• Stored records:
┌──

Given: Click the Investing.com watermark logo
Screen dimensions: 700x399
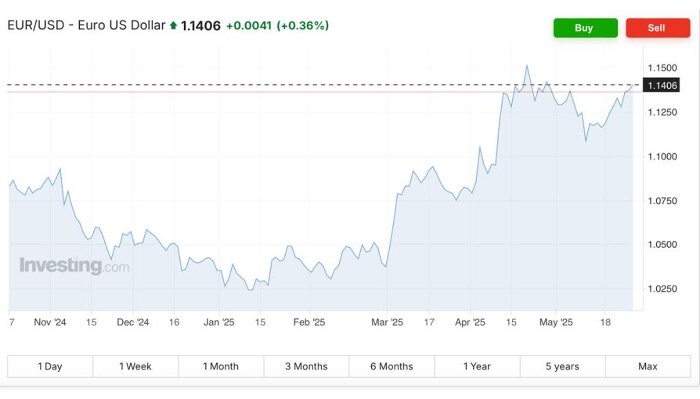Looking at the screenshot, I should (x=74, y=266).
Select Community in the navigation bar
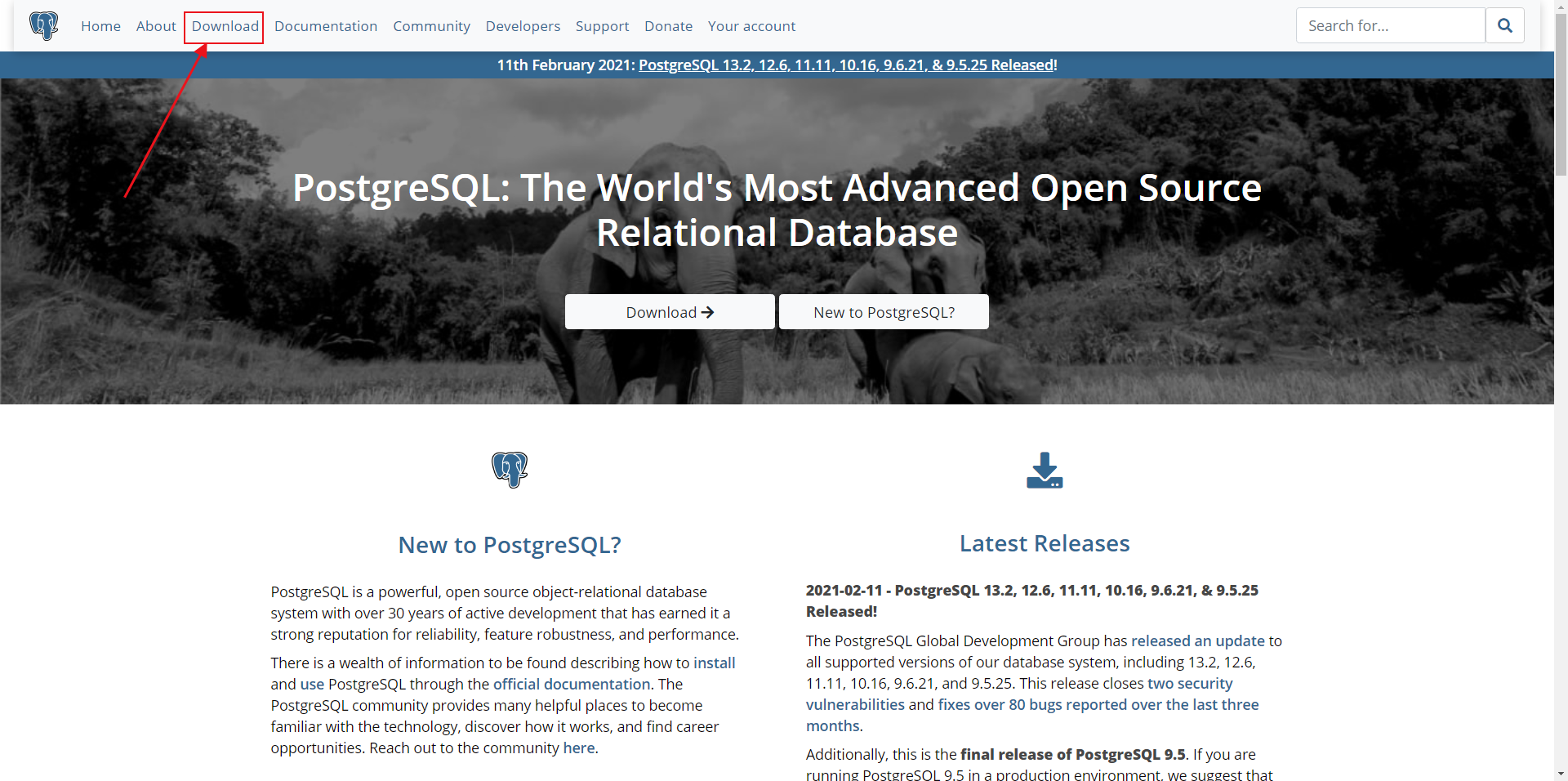The image size is (1568, 781). [x=431, y=25]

└──

• Task statement: Reproduce the entries above word for word, leaving out the pictures.

• Worked answer:
Given: Click the Investing.com watermark logo
Screen dimensions: 700x399
Looking at the screenshot, I should (x=74, y=266).
Select Community in the navigation bar
The image size is (1568, 781). [x=431, y=25]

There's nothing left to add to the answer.